Benin announced that on Monday evening it received its first doses of the vaccine against malaria, which is the main cause of child death in the country, and that it will begin administering the doses in the coming months.
“Malaria remains endemic and represents the main cause of death for children under the age of five in Benin,” Benin Minister of Health Benjamin Honkbatane told reporters at Cotonou airport during the arrival of a shipment of 215,900 doses of the RTS,S vaccine.
He added that the first doses would be administered “within a few months.”
40% of outpatient medical consultations in Benin and 25% of hospital admissions are related to malaria, according to the minister.
Faustin Yao, a vaccination expert at the United Nations Children's Fund (UNICEF) office in Benin, indicated to Agence France-Presse that the vaccine doses received by the country are intended to vaccinate “thousands of children” under the age of two, according to a vaccination schedule of four doses at the age of six months, then seven months, then nine. months, then 18 months.
Benin is the third country to receive doses of the anti-malaria vaccine after Cameroon and Sierra Leone, after a pilot phase carried out in Ghana, Kenya and Malawi, coordinated by the World Health Organization and funded by the Global Alliance for Vaccines and Immunization (GAVI), the Global Fund to Fight AIDS, Tuberculosis and Malaria, and the Unitaid initiative.
More than two million children received the malaria vaccine in these three countries, which led to a “staggering reduction” in the death rate and a significant reduction in severe forms of malaria and hospitalizations, according to GAVI.
The World Health Organization says that almost every minute a child under the age of five dies from malaria.
Malaria is transmitted to humans mainly through the bites of certain types of infected female mosquitoes, which occurs especially in tropical regions. Also, it can be transmitted through blood transfusions and contaminated needles. Its consequences can be mild, with symptoms such as fever and headache, but it can also cause death within 24 hours if exposed to the B. falciparum parasite, which is most common in Africa.

• **Work order 1**
Name the organizations that the report on Benin's malaria vaccine says funded the pilot phase in Ghana, Kenya and Malawi.
• **Work order 2**
Reproduce the passage of the report on Benin's malaria vaccine from "Benin announced that" to "the coming months.", word for word.

• **Study material**
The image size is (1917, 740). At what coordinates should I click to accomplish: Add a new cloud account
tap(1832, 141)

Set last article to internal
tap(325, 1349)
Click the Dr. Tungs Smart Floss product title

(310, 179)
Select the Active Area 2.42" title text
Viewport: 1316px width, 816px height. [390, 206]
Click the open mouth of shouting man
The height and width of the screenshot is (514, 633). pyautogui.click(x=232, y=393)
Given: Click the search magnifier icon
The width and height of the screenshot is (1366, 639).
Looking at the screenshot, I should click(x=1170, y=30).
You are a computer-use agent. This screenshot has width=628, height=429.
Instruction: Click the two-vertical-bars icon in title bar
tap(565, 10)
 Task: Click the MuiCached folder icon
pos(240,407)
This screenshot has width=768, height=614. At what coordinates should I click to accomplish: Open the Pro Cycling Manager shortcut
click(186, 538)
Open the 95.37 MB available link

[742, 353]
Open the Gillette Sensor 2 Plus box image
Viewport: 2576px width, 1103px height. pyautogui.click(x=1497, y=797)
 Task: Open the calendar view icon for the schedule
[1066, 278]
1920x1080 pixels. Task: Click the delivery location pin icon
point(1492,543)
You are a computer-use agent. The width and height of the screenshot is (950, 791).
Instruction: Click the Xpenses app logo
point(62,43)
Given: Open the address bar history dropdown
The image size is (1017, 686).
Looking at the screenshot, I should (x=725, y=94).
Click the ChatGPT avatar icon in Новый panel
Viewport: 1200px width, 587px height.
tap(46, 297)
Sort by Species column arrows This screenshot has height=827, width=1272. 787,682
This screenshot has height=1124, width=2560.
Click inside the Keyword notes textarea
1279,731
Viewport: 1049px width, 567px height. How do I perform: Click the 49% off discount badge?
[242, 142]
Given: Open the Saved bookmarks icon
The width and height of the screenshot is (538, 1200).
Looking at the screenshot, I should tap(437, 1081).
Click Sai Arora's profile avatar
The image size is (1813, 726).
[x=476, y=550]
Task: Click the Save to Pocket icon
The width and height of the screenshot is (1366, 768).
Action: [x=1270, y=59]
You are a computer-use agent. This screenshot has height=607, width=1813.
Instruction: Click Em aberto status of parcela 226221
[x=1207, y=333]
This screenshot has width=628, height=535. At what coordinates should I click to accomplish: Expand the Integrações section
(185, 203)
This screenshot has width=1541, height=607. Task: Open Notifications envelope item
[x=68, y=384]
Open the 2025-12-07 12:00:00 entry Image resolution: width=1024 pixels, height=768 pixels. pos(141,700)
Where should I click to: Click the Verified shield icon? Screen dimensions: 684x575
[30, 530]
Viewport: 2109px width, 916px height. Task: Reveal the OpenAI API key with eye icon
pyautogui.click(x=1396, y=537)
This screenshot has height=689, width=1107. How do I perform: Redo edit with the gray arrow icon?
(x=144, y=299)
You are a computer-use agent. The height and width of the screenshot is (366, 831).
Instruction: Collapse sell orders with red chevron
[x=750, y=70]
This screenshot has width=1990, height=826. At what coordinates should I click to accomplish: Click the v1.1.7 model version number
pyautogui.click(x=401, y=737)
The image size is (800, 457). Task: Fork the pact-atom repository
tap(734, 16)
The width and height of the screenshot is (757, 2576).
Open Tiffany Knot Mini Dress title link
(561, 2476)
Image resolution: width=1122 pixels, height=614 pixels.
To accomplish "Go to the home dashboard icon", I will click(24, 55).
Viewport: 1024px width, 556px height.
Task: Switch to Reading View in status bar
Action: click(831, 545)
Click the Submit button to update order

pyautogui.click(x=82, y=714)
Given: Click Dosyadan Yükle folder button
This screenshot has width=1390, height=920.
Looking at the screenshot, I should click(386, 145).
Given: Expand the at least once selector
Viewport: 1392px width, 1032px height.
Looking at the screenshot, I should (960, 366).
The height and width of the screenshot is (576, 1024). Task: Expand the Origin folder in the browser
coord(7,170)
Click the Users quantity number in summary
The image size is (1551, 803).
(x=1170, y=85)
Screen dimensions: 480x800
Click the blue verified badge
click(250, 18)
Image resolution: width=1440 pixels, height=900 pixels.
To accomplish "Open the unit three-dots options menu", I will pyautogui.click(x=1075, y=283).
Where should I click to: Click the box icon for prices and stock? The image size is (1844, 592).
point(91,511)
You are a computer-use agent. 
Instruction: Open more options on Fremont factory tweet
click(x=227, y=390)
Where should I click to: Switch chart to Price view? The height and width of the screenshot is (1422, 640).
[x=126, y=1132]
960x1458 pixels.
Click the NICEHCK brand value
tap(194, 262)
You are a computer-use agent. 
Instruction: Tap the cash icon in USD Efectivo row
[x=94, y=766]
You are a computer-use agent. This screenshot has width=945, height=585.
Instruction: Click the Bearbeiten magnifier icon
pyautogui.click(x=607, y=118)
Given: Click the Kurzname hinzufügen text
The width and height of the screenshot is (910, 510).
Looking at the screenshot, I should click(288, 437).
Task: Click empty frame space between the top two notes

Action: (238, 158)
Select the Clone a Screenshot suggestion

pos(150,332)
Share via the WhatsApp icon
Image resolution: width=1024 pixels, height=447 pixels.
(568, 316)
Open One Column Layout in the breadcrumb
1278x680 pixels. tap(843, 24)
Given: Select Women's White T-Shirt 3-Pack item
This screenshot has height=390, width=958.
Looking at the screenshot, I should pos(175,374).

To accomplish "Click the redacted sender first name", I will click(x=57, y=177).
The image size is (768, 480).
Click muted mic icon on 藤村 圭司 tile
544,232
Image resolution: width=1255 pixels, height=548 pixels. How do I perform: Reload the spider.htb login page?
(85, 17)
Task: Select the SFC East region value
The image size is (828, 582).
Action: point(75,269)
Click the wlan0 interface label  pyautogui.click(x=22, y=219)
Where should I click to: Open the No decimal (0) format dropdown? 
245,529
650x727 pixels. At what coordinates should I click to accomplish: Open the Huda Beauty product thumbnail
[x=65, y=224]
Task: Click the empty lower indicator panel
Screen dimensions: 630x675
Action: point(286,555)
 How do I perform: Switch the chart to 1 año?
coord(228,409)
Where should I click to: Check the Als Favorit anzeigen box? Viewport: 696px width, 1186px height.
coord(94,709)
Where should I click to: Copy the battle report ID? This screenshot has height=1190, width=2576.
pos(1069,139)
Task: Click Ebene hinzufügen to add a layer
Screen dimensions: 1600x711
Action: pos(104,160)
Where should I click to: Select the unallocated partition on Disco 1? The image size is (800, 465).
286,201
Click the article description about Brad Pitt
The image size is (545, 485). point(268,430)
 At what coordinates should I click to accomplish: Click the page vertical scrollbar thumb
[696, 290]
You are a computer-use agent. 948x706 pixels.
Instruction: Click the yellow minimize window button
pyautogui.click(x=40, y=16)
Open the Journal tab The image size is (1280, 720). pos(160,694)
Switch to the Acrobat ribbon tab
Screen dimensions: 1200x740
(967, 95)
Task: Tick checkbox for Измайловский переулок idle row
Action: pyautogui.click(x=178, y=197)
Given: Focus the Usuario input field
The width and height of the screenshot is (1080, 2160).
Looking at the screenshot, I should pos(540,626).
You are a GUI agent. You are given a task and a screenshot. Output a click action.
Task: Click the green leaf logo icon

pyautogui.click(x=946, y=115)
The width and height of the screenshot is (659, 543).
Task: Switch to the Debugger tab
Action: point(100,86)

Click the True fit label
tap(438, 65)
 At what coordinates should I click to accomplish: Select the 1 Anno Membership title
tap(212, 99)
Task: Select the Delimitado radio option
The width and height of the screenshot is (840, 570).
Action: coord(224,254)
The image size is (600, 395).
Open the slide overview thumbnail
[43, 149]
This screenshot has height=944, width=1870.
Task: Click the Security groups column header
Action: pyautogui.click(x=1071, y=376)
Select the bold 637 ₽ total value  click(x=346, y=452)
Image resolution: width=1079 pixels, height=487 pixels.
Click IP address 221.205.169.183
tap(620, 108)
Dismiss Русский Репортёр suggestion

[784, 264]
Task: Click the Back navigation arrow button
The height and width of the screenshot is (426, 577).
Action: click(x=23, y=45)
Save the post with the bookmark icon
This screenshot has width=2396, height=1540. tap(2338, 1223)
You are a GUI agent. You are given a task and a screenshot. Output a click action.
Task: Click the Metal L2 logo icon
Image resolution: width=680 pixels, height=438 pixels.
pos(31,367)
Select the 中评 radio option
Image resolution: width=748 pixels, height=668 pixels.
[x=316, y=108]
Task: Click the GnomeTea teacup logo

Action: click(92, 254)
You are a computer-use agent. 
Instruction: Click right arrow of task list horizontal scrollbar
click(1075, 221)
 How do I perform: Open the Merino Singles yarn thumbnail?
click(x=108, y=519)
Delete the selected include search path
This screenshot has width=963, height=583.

• **Worked solution 1**
- Global Alliance for Vaccines and Immunization (GAVI)
- Global Fund to Fight AIDS, Tuberculosis and Malaria
- Unitaid initiative

• **Worked solution 2**
Benin announced that on Monday evening it received its first doses of the vaccine against malaria, which is the main cause of child death in the country, and that it will begin administering the doses in the coming months.